Thursday Dec 10 2009
Late Night Jokes Delivered to your Mailbox Daily!
The Tonight Show with Jay Leno
It’s been cold here in Los Angeles. I woke up this morning and I actually had frost on my Windows Vista.
Treasury Secretary Tim Geithner confirmed today that we are expected to lose $30 billion of our investment in the auto industry. He admits he lost $30 billion of our money. To which Bernie Madoff goes, “Hey, I could have done better than that. Why isn’t he in jail?”
A lot of people don’t understand why President Obama won the peace prize. You know something, look around you. Peaceful. Went to the mall this week. Peaceful. Open house by my house. Not one person came in. It’s a peaceful economy we live in.
It’s not looking good for Tiger Woods. According to a poll today, 88 percent of women have an unfavorable opinion of Tiger Woods. The other 12 percent are cocktail waitresses.
Temperatures here were once again in the 40s last night and now another rainstorm is expected to drop a half inch of rain on L.A. by the morning. So I guess this is goodbye.
President Obama accepted his Nobel Peace Prize today in Norway, and the audience included Will Smith and Wyclef Jean. It truly was a historic day, because for the first time ever, there were three black guys in Norway.
According to a new poll, 44 percent of Americans wish President Bush were back in office. However, it’s only 20 percent if you exclude comedy writers.

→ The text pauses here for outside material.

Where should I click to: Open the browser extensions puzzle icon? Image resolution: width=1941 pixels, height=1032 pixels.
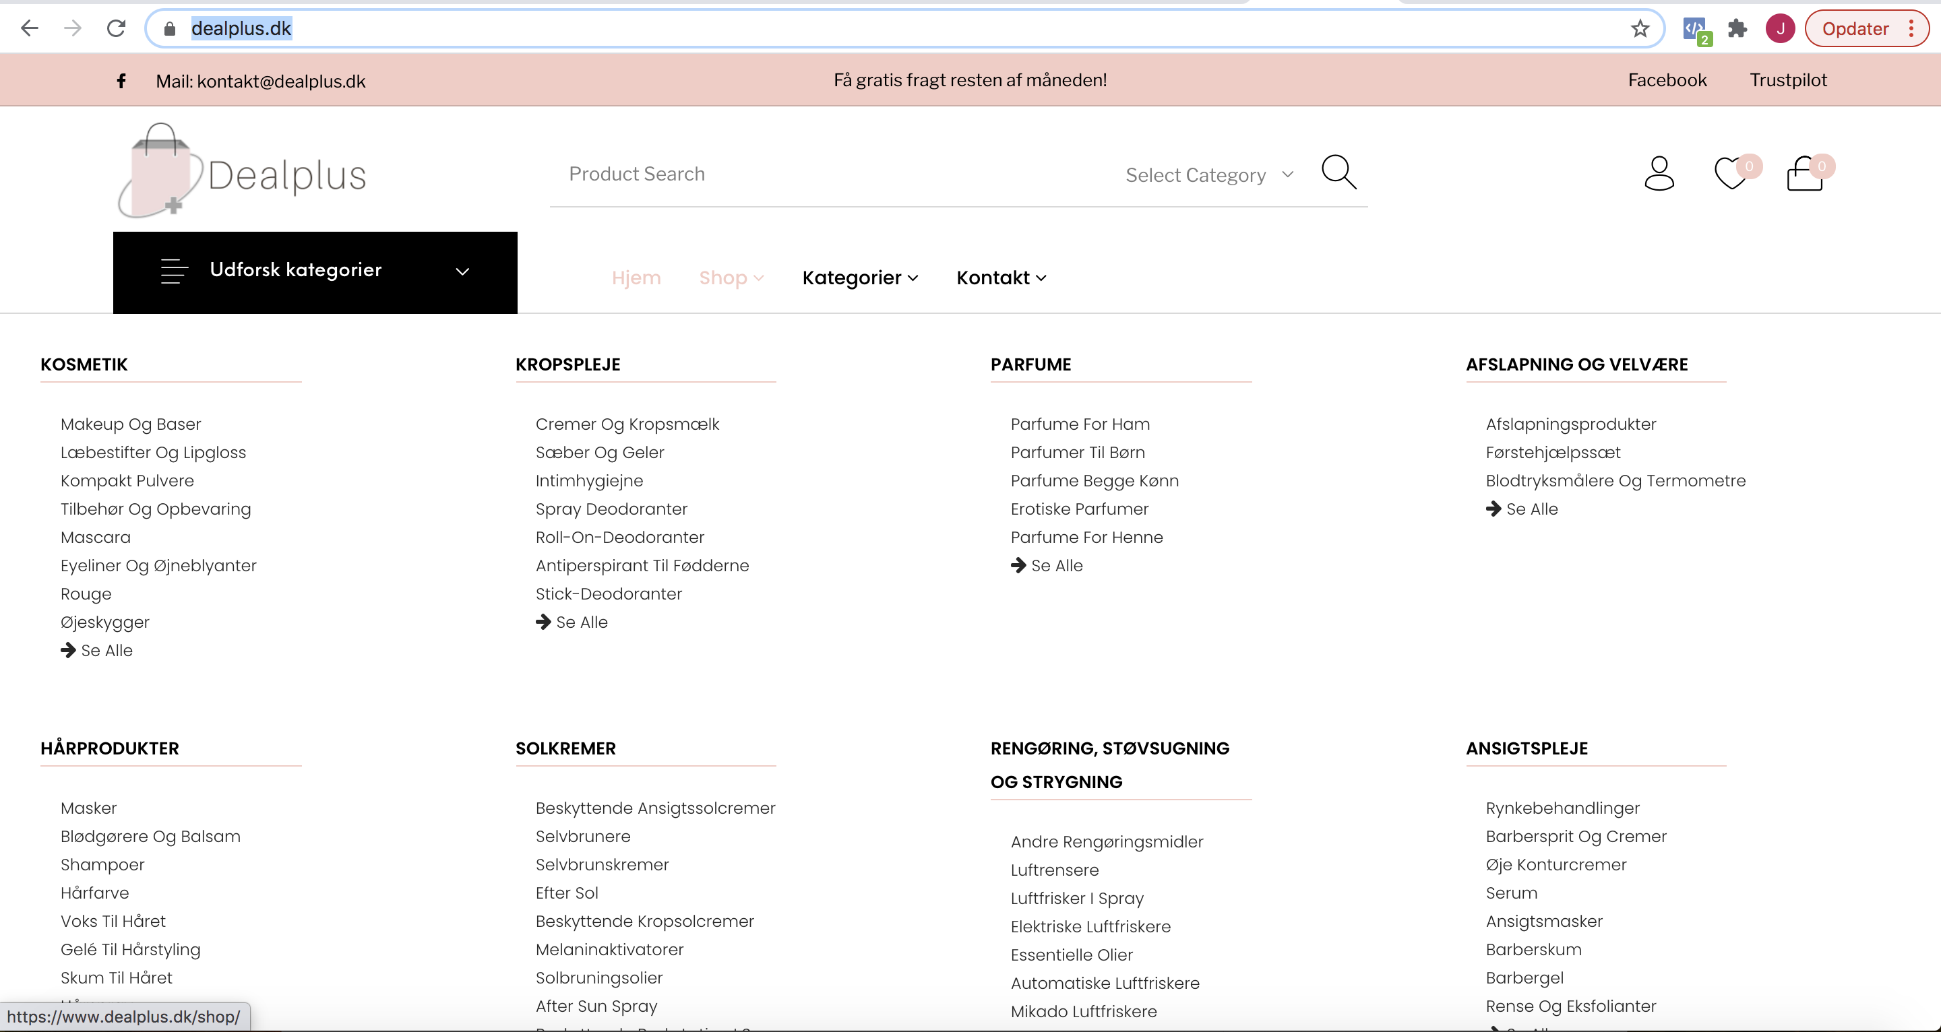tap(1738, 29)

Late Show with David Letterman
Cold in New York. So cold, bin Laden was seen hiding in the border region between Palm Beach and Fort Lauderdale.
Obama went to receive his Nobel Prize. It’s the beginning of the award season so the event was hosted by Neil Patrick Harris.
Something weird happened at the ceremony. The Salahis showed up. How’d that happen?
Here’s No. 16 of things more fun than reading the Sarah Palin book: having a tray of needles thrown in your face.
Late Show Top Ten
Top Ten Text Messages Sent By Tiger Woods
I'm sorry, which mistress is this again?
I was dreaming about you when I was passed out in the street
You're breaking up with me for Lee Trevino?!
Sorry about last night — I had the yips
Did I leave a green jacket at your place?
My wife has the car. I'll have to pick you up in the golf cart
Why aren't the LPGA girls interested?
Hey Tiger — it's Tiger — wanna have sex tonight?
Thanks for changing your grip
The Late Late Show with Craig Ferguson
The public option died on the Senate floor today. It could have survived but it had a pre-existing condition.
It was announced that George Stephanopoulos will replace Diane Sawyer on “Good Morning America.” He’ll do fine — he’s got the legs for it.
Obama accepted the peace prize today. I don’t want to say that Obama love is out of control, but his acceptance speech for the Nobel Prize won the Pulitzer Prize.
If the Nobel Prize weren’t enough, his overall performance just won an Oscar.
Jimmy Kimmel Live!
Another woman has just emerged who claims she had an affair with Tiger Woods. What a fun thing this must be for Tiger Woods. It’s like he cracked open a piñata and the fun never stops.
This morning President Obama received the Nobel Peace Prize. He angered some Scandinavians when he left right after the ceremony. Usually the winner stays and has dinner with the committee. I don’t think it’s a good time to make Scandinavians angry . . . not after Tiger was caught cheating on his Scandinavian wife . . . he could wind up with a golf club through the windshield of Air Force One.
Late Night with Jimmy Fallon
It was a big day for President Obama. During his Nobel Prize acceptance speech in Norway, Obama stated, “Let us reach for the world that ought to be — that spark of the divine that still stirs within each of our souls.” Obama got those words from his new speechwriter, Ken Hallmark.
There’s a new product called "Texthook" that lets parents strap phones to strollers so they can text while pushing their children. The most common text message is, “OMG, just crashed my baby into another baby!”
The elementary school in Indonesia where President Obama went as a child, just unveiled a statue of him as a 10-year-old. It's very realistic — in fact, today Joe Biden spent like 20 minutes talking to it. The sculptor said he worked on it for like two months. But after he finished the ears, the rest took like five minutes.
Yesterday, citizens of Norway woke up to a weird swirling blue light in the sky, which the Russian Defense Ministry later claimed was due to a failed missile test. Oh, thank God. I was worried it was a UFO. Nice to know it’s just a renegade Russian missile.